3. Left renal artery patent. 

PROCEDURES
1. Abdominal aortogram.
2. Selective right renal angiography. 
3. Right renal percutaneous transluminal angioplasty (PTA) and stenting.


----------



## Jim Pawloski

peeya said:


> Can some one help me code this procedure.. I am new to cardiology billing & totally confused with this one.
> 
> 
> PROCEDURE: After informed consent was obtained from the patient, the patient was premedicated and brought to the cath lab where she was sterilely prepped and draped and locally anesthetized. The right femoral artery was cannulated using a Seldinger technique and 6-French Judkins inserted and, thereafter, abdominal aortogram, bilateral renal angiography, and right selective renal angiography was performed. Thereafter a wire was advanced into the right renal artery, or a LIMA catheter, as an RDC catheter did not sit well at the ostium. A PTA with a 4 x 15 mm balloon was performed followed by a 6 x 14 mm Express renal stent, deployed at 8 atmospheres (5.75 mm) with a 0% residual stenosis. The procedure was tolerated without complication. The StarClose device was deployed successfully.
> 
> FINDINGS
> 1. Abdominal aorta normal.
> 2. Right renal artery, 80% to 90% mid stenosis. PTA followed by 6 x 14 mm Express stent deployed.
> 3. Left renal artery patent.
> 
> PROCEDURES
> 1. Abdominal aortogram.
> 2. Selective right renal angiography.
> 3. Right renal percutaneous transluminal angioplasty (PTA) and stenting.



36245, 75722 (no documentation for selective lt renal), 37205, 75960.
HTH,
JIm Pawloski, CIRCC


----------



## peeya

Please confirm if I am understanding this correctly. 

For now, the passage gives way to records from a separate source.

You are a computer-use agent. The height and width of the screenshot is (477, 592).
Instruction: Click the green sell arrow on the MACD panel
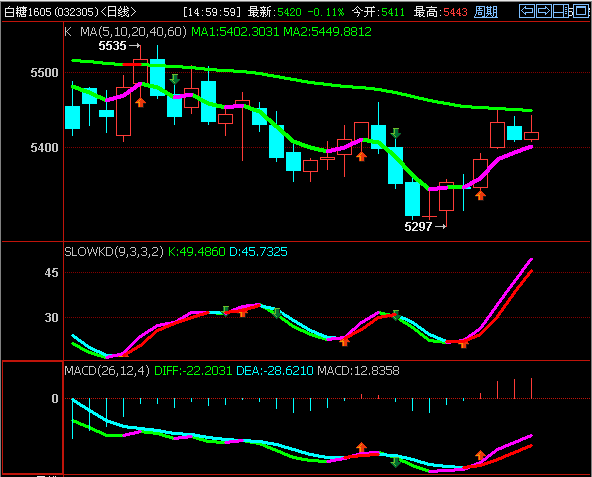[x=395, y=462]
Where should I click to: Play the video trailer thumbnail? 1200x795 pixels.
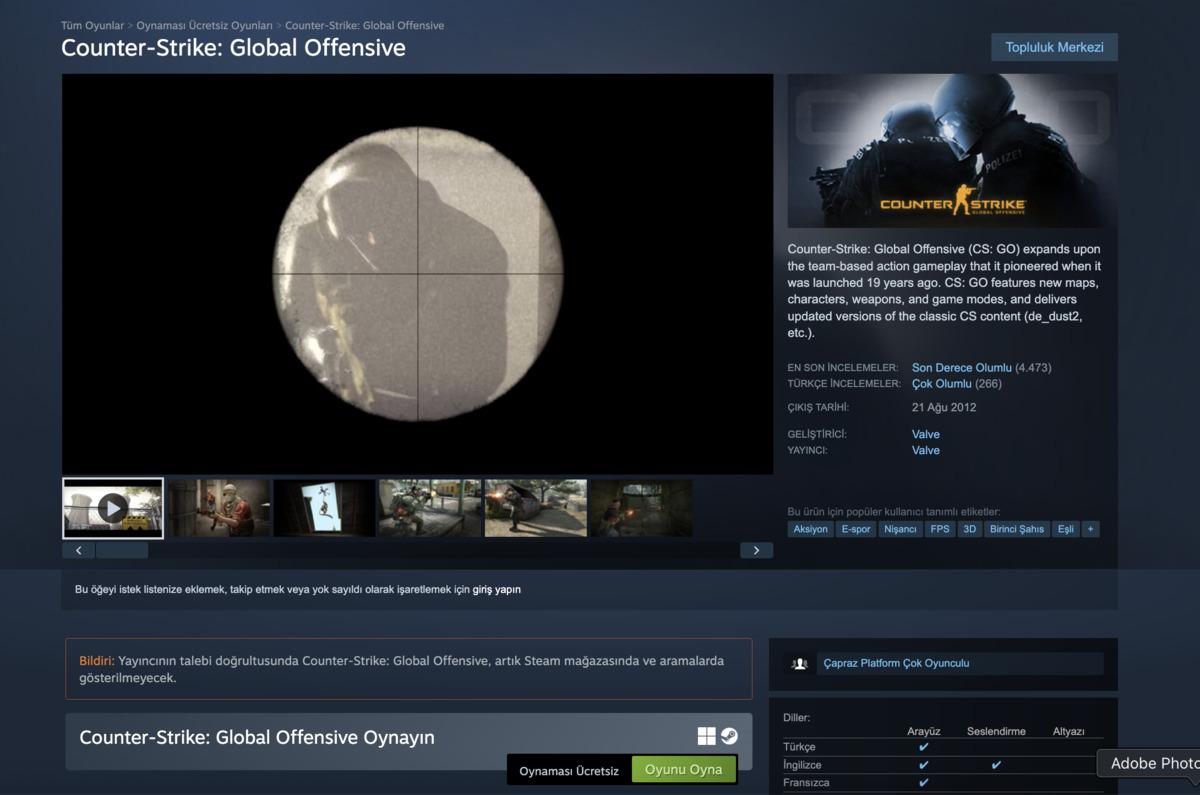(113, 508)
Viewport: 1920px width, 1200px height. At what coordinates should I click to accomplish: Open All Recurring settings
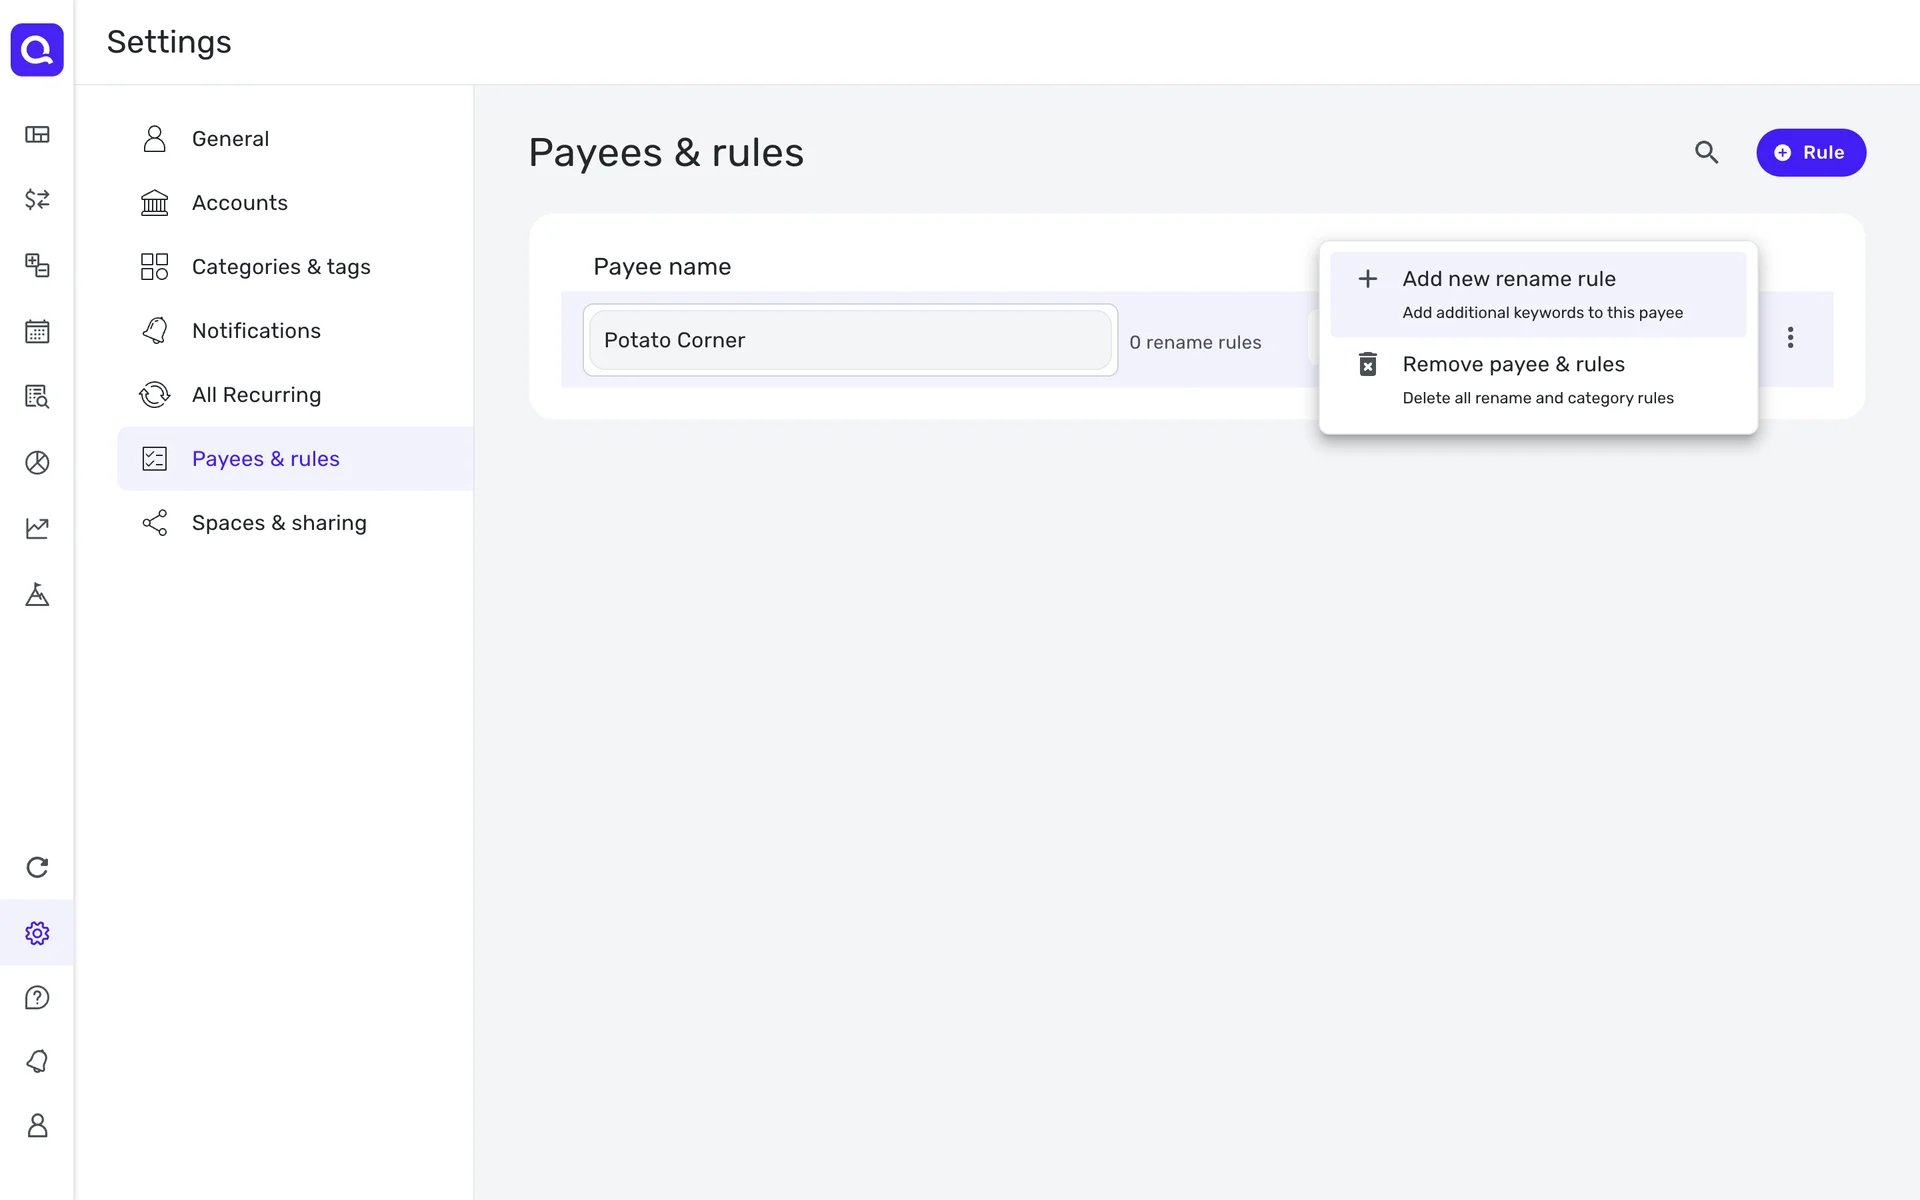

The correct CPT codes to bill for the above mentioned procedure are 36245, 75722, 37205 & 75960 but there is no documentation for the 36245 & 75722..

correct..?


----------



## donnajrichmond

There is documentation for 36245 and 75722.  - "right selective renal angiography was performed." and "Right renal artery, 80% to 90% mid stenosis."
What Jim is saying is that there is no documentaion for a selective left renal catheterization and angiogram.  Had there been, you would code 36245 x 2, 75724, and 37205 and 75960.  
Since there is no left selection, you would code 36245 only once, code 75722 instead of 75724, and the stent codes.  
If the angioplasty was not pre-dilating for the stent that could also be coded, but as documented I would not.  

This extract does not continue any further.